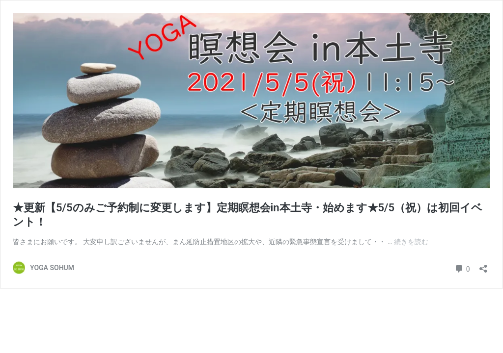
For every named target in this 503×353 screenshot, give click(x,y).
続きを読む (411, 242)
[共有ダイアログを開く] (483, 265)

==

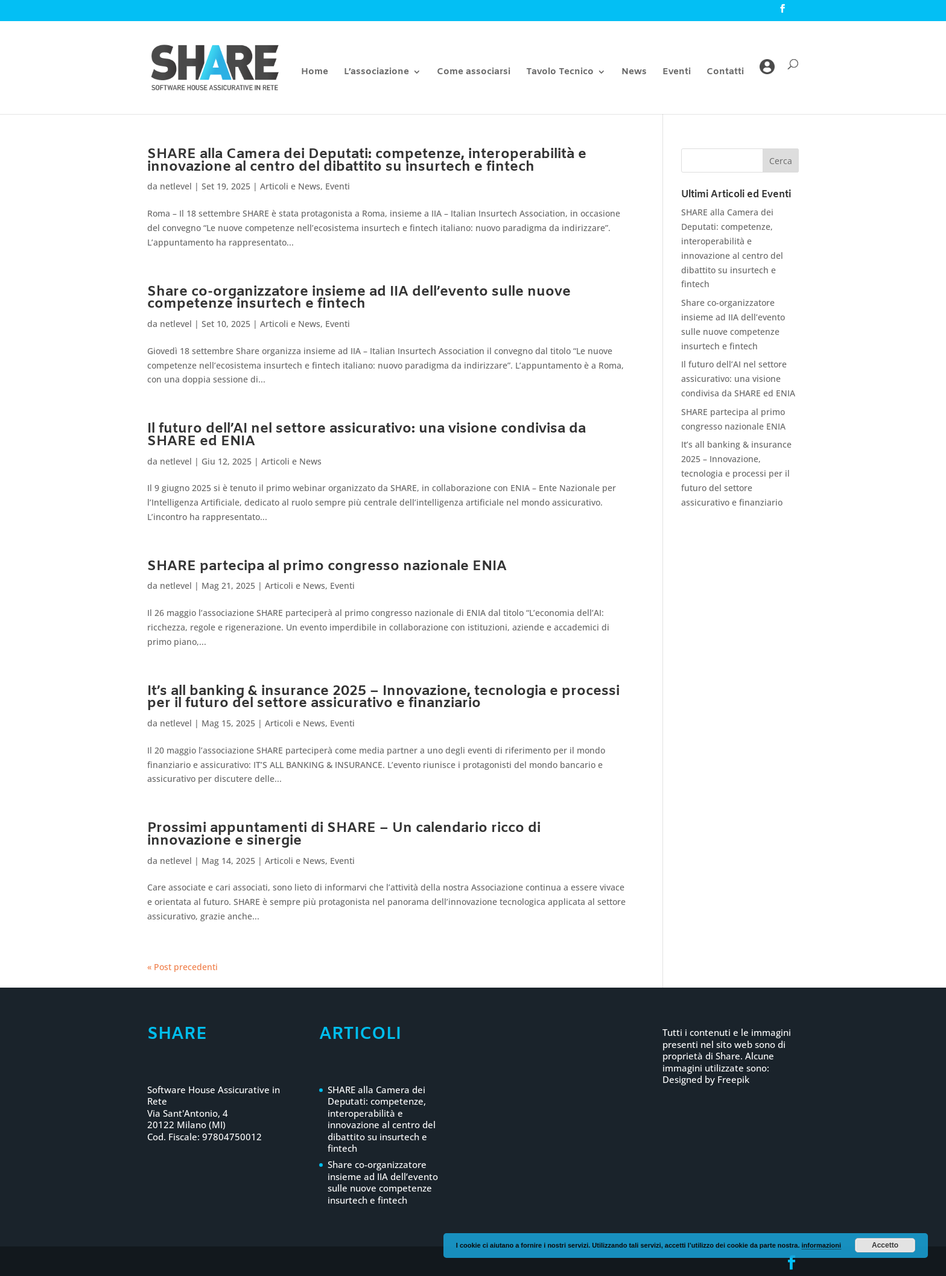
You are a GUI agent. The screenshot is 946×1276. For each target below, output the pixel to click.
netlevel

---

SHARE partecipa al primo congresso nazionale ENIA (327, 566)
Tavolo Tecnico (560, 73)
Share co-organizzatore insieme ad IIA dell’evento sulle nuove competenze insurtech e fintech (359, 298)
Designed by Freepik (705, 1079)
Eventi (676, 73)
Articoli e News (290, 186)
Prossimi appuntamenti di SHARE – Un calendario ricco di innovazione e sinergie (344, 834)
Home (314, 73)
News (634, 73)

■ WHAT IS EXPECTED ■
Quote the data verbatim, starting at the line that contains "Designed by Freepik (705, 1079)" and ending at the line that contains "News (634, 73)", with both of those lines included.

■ RESPONSE TO THE EXERCISE ■
Designed by Freepik (705, 1079)
Eventi (676, 73)
Articoli e News (290, 186)
Prossimi appuntamenti di SHARE – Un calendario ricco di innovazione e sinergie (344, 834)
Home (314, 73)
News (634, 73)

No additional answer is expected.